WHAT IS BEING ASKED: Reproduce, word for word, the passage of the overclocking forum thread that begins with the words containing "Zalman VF700-Cu LED" and ends with "worth the price?".

EXCERPT TO READ:
──────────

# Overcloking a ''mature'' computer. Looking for advice



## Mavvens (Apr 25, 2008)

Hi everyone, I'm new to the OC but I have read a lot about it.

First there is my configuration:

Antec True 380 (380 W Max.)
Intel Pentium 4 @ 3.2 GHZ Socket 478 Northwood 0.13 um
Motherboard ASUS P4p800 SE with 865pe chipset
Corsair DDR 400 CMX-3200XL 2.2.2.5 4X512MB
ATI All-in-Wonder X800 XL

TONS of fan but CPU and VGA stock fan.


Before reading, please go and visit your kitchen for a little snak...
:wink:

There is my plan:


Because I don't reallly need a Upgrade (still able to play my favourite games)

I would like to overclock my Computer for the first time, just for fun and maybe have it for a longer time.

Because I have a transparent case, I would like to buy these 2 new cooler: (And because of the ''extreme'' compatibility of them!)

CPU:
Zalman CNPS 9500A Led:
http://www.zalman.com/ENG/product/Product_Read.asp?idx=277

OR

Zalman CNPS 7500 Led:
http://www.zalman.com/ENG/product/Product_Read.asp?idx=167

VGA:
ZALMAN VF900-Cu LED
http://www.zalman.com/ENG/product/Product_Read.asp?idx=145

OR

Zalman VF700-Cu LED
http://www.zalman.com/ENG/product/Product_Read.asp?idx=142


There is the question:

1)-What do you suggest? To take the most recent cooler (9500 & 900) and try to overclock it at is best?
-Or to take a decend one 7500 & 700 because you know that I cannot go really hard on this configuration? I have a lateral air duck for the CPU already, so maybe the difference between 7500 & 9500 will not worth the price?

2)-The weight of the 7500 is 848g! This is really huge compared to the 9500 (500g and something...)
Do older motherboard with support it?

3)-Do you think that my power supply will handle this? Do I need extra juice?

4)-I have read a lot about the p4p800 se and it seem that the limit of the motherboard remain in very good cooling solution for the chipset. But there is only a **** clip to fix the heatsink on it! Maybe a directional fan on it may work. I readed that only the thermal paste could be enought to fix a new heatsink (fanless), true or false?

Edit: Maybe that will help for the northbridge:
Nexus NHP-2200
http://www.nexustechnologyusa.com/c/ntusa/northbridge.html?id=Qp4PXF5F


Thanks in advance for your answers and sorry if I made some syntaxe error.
ray:


----------



## MUff1N (Apr 24, 2008)

Hey Mavvens, 
If no one else here will help you I will with the basics.
First off, it's always a good idea to go with a very good CPU cooler when overclocking...this can make the difference between a stable overclock and a not so stable overclock just because of heat...
So go with the Zalman CNPS 9500A Led.

Next your Graphics card...
Unless you are planning on overclocking the graphics card this isn't really needed. This card won't overclock that much either so don't expect much gain from overclocking it.

──────────

DATA SHOWN:
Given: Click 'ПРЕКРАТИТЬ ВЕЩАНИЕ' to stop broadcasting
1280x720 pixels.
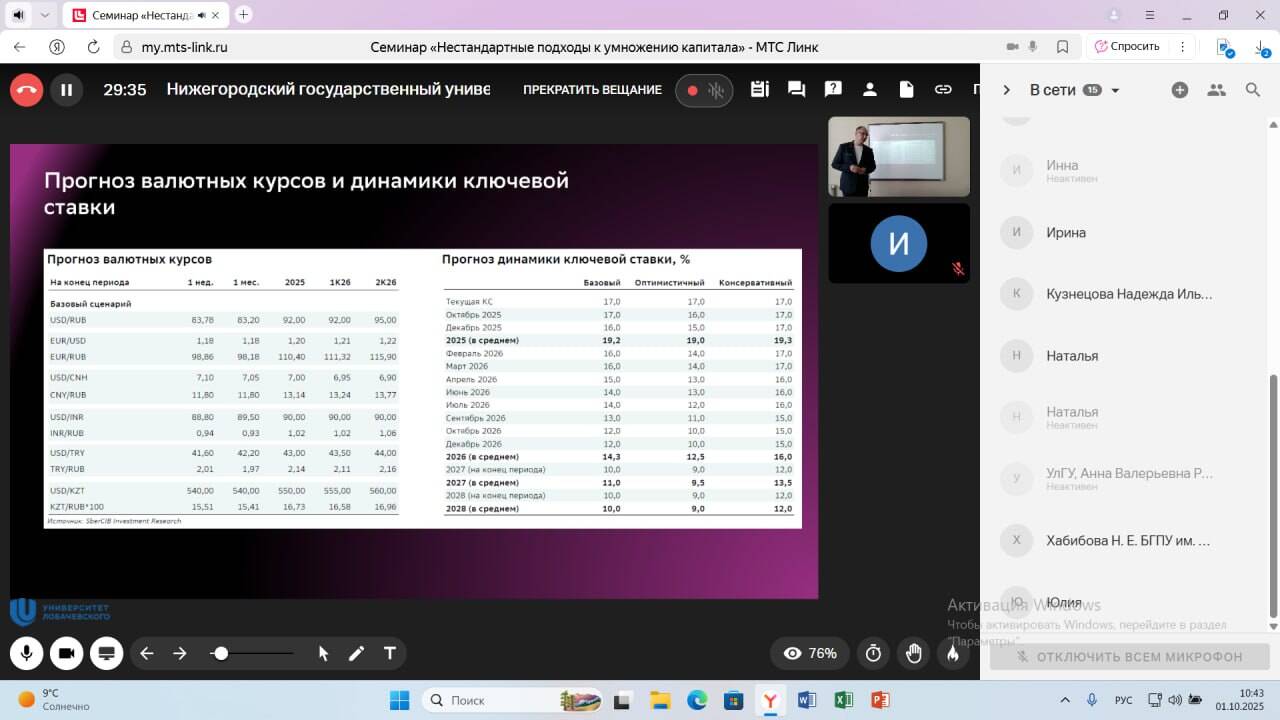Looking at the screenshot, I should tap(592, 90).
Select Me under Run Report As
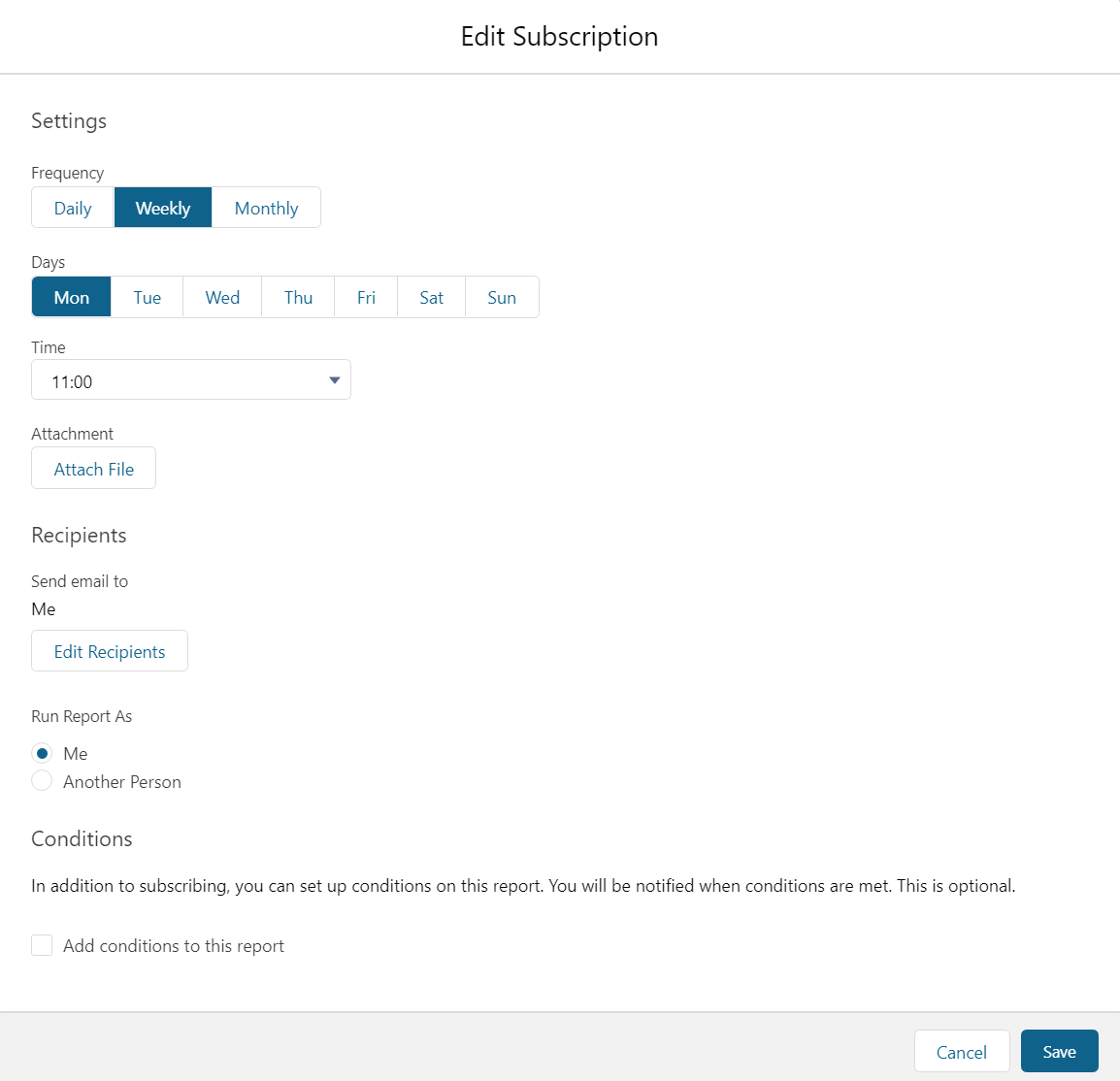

──────────

EXERCISE RESPONSE:
Zalman VF700-Cu LED
http://www.zalman.com/ENG/product/Product_Read.asp?idx=142


There is the question:

1)-What do you suggest? To take the most recent cooler (9500 & 900) and try to overclock it at is best?
-Or to take a decend one 7500 & 700 because you know that I cannot go really hard on this configuration? I have a lateral air duck for the CPU already, so maybe the difference between 7500 & 9500 will not worth the price?